Görüşmede Solak'ın ''İnsanın neden şiddete ve teröre eğilim gösterdiği''ne ilişkin bir sorusu üzerine Sakık, çoğu doğulu, güneydoğulu çocuk gibi kendisinin de şiddet görerek büyüdüğünü belirterek, şöyle konuştu:
''Hem de şiddetin her türlüsüyle. Ama beni, annemi ve kardeşlerimi
yoksulluğa ama daha önemlisi yoksunluğa düşüren
babamdı. Babam Muş'un o zamanki zenginlerinden olduğu halde ikinci eşi olan annemi, beni ve kardeşlerimi dışladı, ortada bıraktı. Birinci ve üçüncü eşi ve onlardan olan üvey kardeşlerim bolluk,
refah içinde yaşarken biz karnımızı doyurma, kışı donmadan geçirebilme mücadelesi veriyorduk. Böyle bir durumda kendi acılarından çok annenin, öz kardeşlerinin sefaletine
öfke duyuyor insan.''
SIRRI SAKIK PAHALI CİPLERLE GÜNÜNÜ GÜN EDERKEN BİZ EKMEK BULAMIYORDUK
Eğitimini sürdürememesinin sebebinin parasızlık olduğunu anlatan Sakık, şöyle devam etti:
''Üvey kardeşlerimin, özellikle
Sırrı Sakık'ın günlük hovardaca harcamaları bizim terk edilmiş aile olarak aylık geçim bütçemizden fazla idi. O altında 300-400 bin liralık pahalı ciplerle gününü gün ederken biz karnımızı doyurmak için ekmek bulamıyorduk. O günlerin bilinçaltı öfkesidir ki
Sırrı Sakık ile ilgili ne zaman bir TV programı rastlasam bindiği uçağın parçalanmasını ve onun da yok olmasını hayal ederim.
İşte çocukluğumda bütün hücrelerimin şiddet dolu hale gelmesine sebep olan tablo.

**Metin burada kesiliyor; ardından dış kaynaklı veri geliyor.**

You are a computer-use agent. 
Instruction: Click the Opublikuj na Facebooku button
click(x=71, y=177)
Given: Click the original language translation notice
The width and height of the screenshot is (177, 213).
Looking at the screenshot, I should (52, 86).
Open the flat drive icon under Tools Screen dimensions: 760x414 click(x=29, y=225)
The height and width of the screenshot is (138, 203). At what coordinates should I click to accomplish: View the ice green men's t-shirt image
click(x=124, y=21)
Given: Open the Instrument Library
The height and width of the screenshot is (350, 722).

Tablonun gerisini zihninizde fiziksel, sözel, duygusal, sosyal şiddet figürleriyle dopdolu hale getirin işte. Burada esas kahredici olan
yoksulluk değil, haklarının insanın elinden alınmış olması, yani yoksunluktur.''
''BEN, İLK KURŞUNU ÜVEY KARDEŞLERİNDEN YİYEN ADAMIM''
Muş'un zenginleri arasındaki babası ile üvey kardeşleri bu şekilde yaşarken kendisinin çöplüklerde, annesinin ise köylünün kapısında
yiyecek bulmaya çalıştığını anlatan Sakık, ''Bize yapılan
adaletsizliğin, insafsızlığın doruğuydu. İnsanoğlunun kendi türüne, hem de kardeşine, evladına karşı ne kadar insafsızlaşabileceğinin açık bir örneğiydi'' diye konuştu.

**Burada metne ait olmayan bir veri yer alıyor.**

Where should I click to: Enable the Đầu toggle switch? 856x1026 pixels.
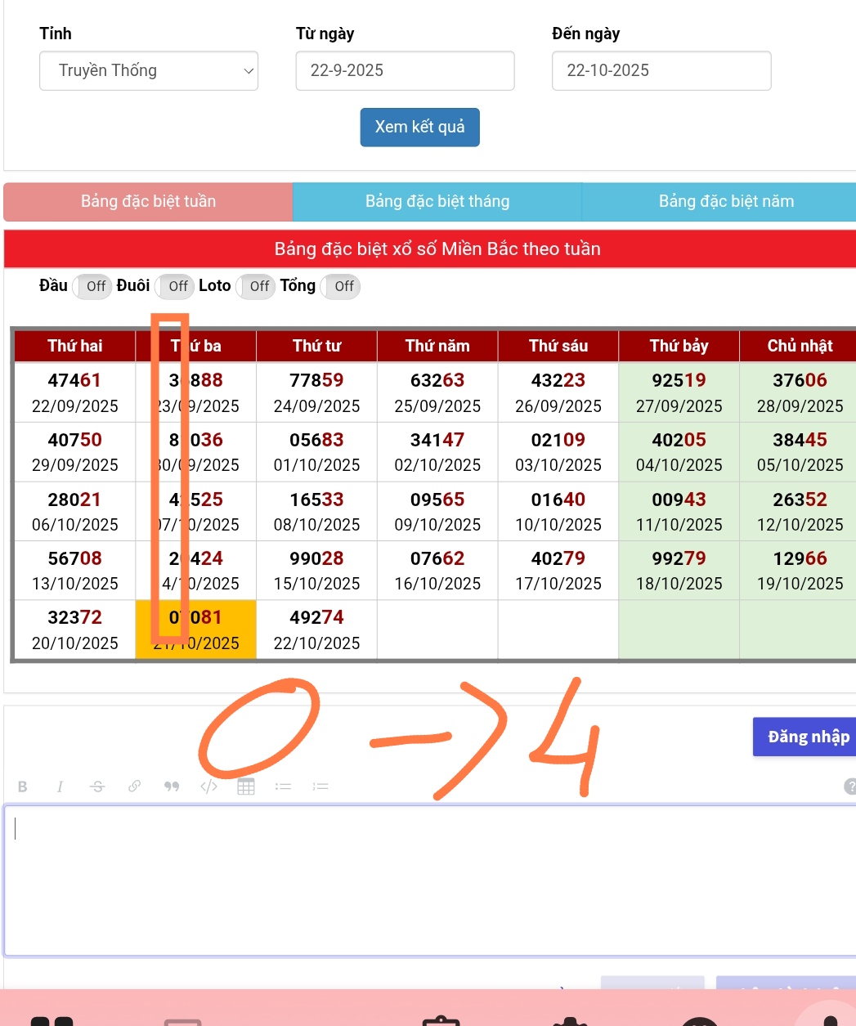pos(92,287)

Sakık, bu zulmün her gün, her an isyana davet ettiğini ifade ederek, ''Bana 'ilk kurşunu babasına sıkan adam' diyorlar. Doğrusu hak etmişti, ama ben yapmadım. Her konuda olduğu gibi, bu konuda da yalan söylediler. Ben ilk kurşunu babasına sıkan adam değil,
mahkeme tutanaklarında da görüldüğü gibi ilk kurşunu üvey kardeşlerimden yiyen adamım'' şeklinde konuştu.
Türkiye'de adalet sistemi yüzünden yoksunluğun yığınların sorunu olduğunu savunan Sakık, ''Adalet işlemediği sürece bu sorun ağırlaşacaktır,
ülkenin bir numaralı sorunu haline gelecektir. Mardin ve Adana'da yaşanan katliamlara benzer katliamlar yaşanacaktır'' ifadelerini kullandı.

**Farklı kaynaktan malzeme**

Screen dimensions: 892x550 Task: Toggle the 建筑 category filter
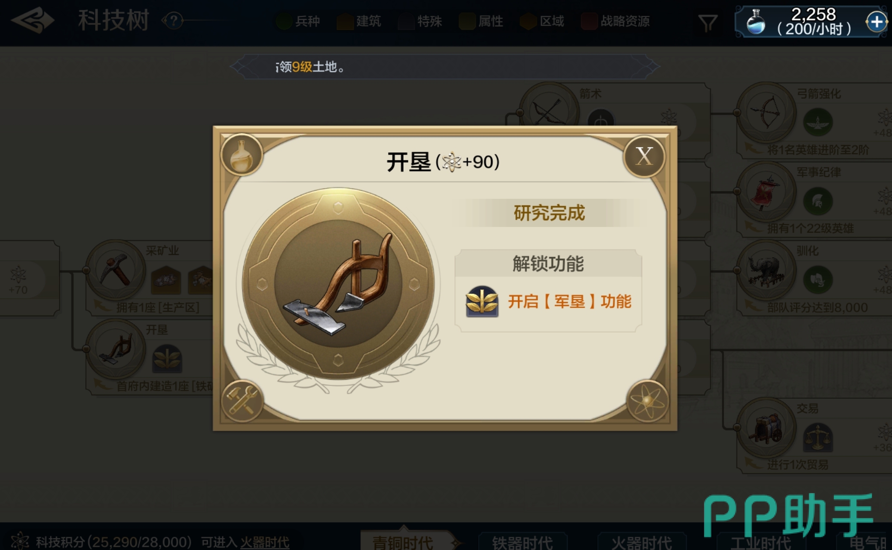pyautogui.click(x=359, y=21)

MUTLU İNSANLAR TERÖR ÖRGÜTÜNE KATILMIYOR
Sakık, şiddete ilişkin bir soru üzerine de ''Ben 18 yıl dağda kaldım. Örgüte katılan herkesten, önce geniş bir öz geçmiş alıyordum. Güçlü bir aşiretten, zengin bir aileden, mutlu bir ortamdan gelip örgüte katılan hiç kimseye rastlamadım. Örgüte katılanlar, benim gibi dışlanmış, ailesinden, çevreden şiddet görmüş insanlardı'' dedi.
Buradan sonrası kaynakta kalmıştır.